- ASSIGNMENT:
Output every entry exactly, from the first line to the last.

- EXERCISE INPUT:

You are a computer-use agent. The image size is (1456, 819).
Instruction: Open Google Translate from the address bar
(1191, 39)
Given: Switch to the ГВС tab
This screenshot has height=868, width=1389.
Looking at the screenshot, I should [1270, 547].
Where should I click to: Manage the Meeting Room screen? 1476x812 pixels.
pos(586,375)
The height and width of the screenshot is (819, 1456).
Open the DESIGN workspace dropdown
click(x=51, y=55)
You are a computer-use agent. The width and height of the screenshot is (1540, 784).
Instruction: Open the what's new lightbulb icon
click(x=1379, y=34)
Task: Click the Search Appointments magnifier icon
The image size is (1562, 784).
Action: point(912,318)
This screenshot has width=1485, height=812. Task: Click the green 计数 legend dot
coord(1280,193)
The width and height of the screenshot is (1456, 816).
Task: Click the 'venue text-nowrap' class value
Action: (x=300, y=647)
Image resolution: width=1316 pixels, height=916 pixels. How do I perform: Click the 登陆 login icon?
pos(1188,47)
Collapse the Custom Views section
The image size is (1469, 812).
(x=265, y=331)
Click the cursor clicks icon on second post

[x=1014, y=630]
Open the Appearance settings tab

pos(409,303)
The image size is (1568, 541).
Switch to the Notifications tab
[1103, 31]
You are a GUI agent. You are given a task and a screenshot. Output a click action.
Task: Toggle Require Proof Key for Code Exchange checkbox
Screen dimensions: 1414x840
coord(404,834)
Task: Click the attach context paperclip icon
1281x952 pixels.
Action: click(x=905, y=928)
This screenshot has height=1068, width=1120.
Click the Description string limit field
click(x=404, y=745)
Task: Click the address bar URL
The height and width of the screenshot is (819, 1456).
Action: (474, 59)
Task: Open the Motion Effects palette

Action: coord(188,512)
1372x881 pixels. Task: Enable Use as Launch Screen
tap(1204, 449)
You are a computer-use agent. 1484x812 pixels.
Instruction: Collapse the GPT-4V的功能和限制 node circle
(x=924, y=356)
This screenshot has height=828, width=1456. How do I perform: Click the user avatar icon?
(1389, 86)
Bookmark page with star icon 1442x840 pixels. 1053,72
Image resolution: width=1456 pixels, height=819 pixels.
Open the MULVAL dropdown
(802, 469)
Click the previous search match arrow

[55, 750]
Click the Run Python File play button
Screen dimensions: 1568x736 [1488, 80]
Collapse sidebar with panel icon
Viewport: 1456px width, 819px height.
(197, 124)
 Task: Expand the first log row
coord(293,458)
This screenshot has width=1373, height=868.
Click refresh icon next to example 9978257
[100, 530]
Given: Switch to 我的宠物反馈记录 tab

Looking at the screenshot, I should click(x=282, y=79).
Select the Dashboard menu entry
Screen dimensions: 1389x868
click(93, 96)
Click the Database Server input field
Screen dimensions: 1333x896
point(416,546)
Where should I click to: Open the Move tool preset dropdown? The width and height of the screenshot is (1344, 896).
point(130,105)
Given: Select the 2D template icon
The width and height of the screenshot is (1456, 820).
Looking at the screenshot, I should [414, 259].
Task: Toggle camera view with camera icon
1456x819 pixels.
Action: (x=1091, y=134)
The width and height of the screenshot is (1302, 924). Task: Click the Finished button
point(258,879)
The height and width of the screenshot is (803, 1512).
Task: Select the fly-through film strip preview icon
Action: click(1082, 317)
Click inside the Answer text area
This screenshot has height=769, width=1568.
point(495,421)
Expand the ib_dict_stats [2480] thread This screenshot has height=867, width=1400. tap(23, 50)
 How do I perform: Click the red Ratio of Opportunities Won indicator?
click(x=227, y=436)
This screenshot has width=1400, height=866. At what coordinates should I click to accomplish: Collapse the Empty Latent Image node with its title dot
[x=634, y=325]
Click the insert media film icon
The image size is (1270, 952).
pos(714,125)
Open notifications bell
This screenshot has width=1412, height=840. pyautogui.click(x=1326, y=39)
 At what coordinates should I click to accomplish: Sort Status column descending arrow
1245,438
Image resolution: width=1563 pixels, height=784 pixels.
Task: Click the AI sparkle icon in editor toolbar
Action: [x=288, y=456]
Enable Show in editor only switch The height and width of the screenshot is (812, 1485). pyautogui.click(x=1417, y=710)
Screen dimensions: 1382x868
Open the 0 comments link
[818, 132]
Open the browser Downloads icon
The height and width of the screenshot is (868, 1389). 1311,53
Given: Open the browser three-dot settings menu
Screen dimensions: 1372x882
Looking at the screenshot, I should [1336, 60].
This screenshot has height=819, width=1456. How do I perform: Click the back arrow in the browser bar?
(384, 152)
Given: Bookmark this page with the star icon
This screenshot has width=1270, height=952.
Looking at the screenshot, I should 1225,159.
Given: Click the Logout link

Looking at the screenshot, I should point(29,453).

- OUTPUT FOR THIS EXERCISE:
You are a computer-use agent. The image size is (1456, 819).
Instruction: Open Google Translate from the address bar
(1191, 39)
Given: Switch to the ГВС tab
This screenshot has height=868, width=1389.
Looking at the screenshot, I should [1270, 547].
Where should I click to: Manage the Meeting Room screen? 1476x812 pixels.
pos(586,375)
The height and width of the screenshot is (819, 1456).
Open the DESIGN workspace dropdown
click(x=51, y=55)
You are a computer-use agent. The width and height of the screenshot is (1540, 784).
Instruction: Open the what's new lightbulb icon
click(x=1379, y=34)
Task: Click the Search Appointments magnifier icon
The image size is (1562, 784).
Action: point(912,318)
This screenshot has width=1485, height=812. Task: Click the green 计数 legend dot
coord(1280,193)
The width and height of the screenshot is (1456, 816).
Task: Click the 'venue text-nowrap' class value
Action: (x=300, y=647)
Image resolution: width=1316 pixels, height=916 pixels. How do I perform: Click the 登陆 login icon?
pos(1188,47)
Collapse the Custom Views section
The image size is (1469, 812).
(x=265, y=331)
Click the cursor clicks icon on second post

[x=1014, y=630]
Open the Appearance settings tab

pos(409,303)
The image size is (1568, 541).
Switch to the Notifications tab
[1103, 31]
You are a GUI agent. You are given a task and a screenshot. Output a click action.
Task: Toggle Require Proof Key for Code Exchange checkbox
Screen dimensions: 1414x840
coord(404,834)
Task: Click the attach context paperclip icon
1281x952 pixels.
Action: click(x=905, y=928)
This screenshot has height=1068, width=1120.
Click the Description string limit field
click(x=404, y=745)
Task: Click the address bar URL
The height and width of the screenshot is (819, 1456).
Action: (474, 59)
Task: Open the Motion Effects palette

Action: coord(188,512)
1372x881 pixels. Task: Enable Use as Launch Screen
tap(1204, 449)
You are a computer-use agent. 1484x812 pixels.
Instruction: Collapse the GPT-4V的功能和限制 node circle
(x=924, y=356)
This screenshot has height=828, width=1456. How do I perform: Click the user avatar icon?
(1389, 86)
Bookmark page with star icon 1442x840 pixels. 1053,72
Image resolution: width=1456 pixels, height=819 pixels.
Open the MULVAL dropdown
(802, 469)
Click the previous search match arrow

[55, 750]
Click the Run Python File play button
Screen dimensions: 1568x736 [1488, 80]
Collapse sidebar with panel icon
Viewport: 1456px width, 819px height.
(197, 124)
 Task: Expand the first log row
coord(293,458)
This screenshot has width=1373, height=868.
Click refresh icon next to example 9978257
[100, 530]
Given: Switch to 我的宠物反馈记录 tab

Looking at the screenshot, I should click(x=282, y=79).
Select the Dashboard menu entry
Screen dimensions: 1389x868
click(93, 96)
Click the Database Server input field
Screen dimensions: 1333x896
point(416,546)
Where should I click to: Open the Move tool preset dropdown? The width and height of the screenshot is (1344, 896).
point(130,105)
Given: Select the 2D template icon
The width and height of the screenshot is (1456, 820).
Looking at the screenshot, I should [414, 259].
Task: Toggle camera view with camera icon
1456x819 pixels.
Action: (x=1091, y=134)
The width and height of the screenshot is (1302, 924). Task: Click the Finished button
point(258,879)
The height and width of the screenshot is (803, 1512).
Task: Select the fly-through film strip preview icon
Action: click(1082, 317)
Click inside the Answer text area
This screenshot has height=769, width=1568.
point(495,421)
Expand the ib_dict_stats [2480] thread This screenshot has height=867, width=1400. tap(23, 50)
 How do I perform: Click the red Ratio of Opportunities Won indicator?
click(x=227, y=436)
This screenshot has width=1400, height=866. At what coordinates should I click to accomplish: Collapse the Empty Latent Image node with its title dot
[x=634, y=325]
Click the insert media film icon
The image size is (1270, 952).
pos(714,125)
Open notifications bell
This screenshot has width=1412, height=840. pyautogui.click(x=1326, y=39)
 At what coordinates should I click to accomplish: Sort Status column descending arrow
1245,438
Image resolution: width=1563 pixels, height=784 pixels.
Task: Click the AI sparkle icon in editor toolbar
Action: [x=288, y=456]
Enable Show in editor only switch The height and width of the screenshot is (812, 1485). pyautogui.click(x=1417, y=710)
Screen dimensions: 1382x868
Open the 0 comments link
[818, 132]
Open the browser Downloads icon
The height and width of the screenshot is (868, 1389). 1311,53
Given: Open the browser three-dot settings menu
Screen dimensions: 1372x882
Looking at the screenshot, I should [1336, 60].
This screenshot has height=819, width=1456. How do I perform: Click the back arrow in the browser bar?
(384, 152)
Given: Bookmark this page with the star icon
This screenshot has width=1270, height=952.
Looking at the screenshot, I should 1225,159.
Given: Click the Logout link

Looking at the screenshot, I should point(29,453).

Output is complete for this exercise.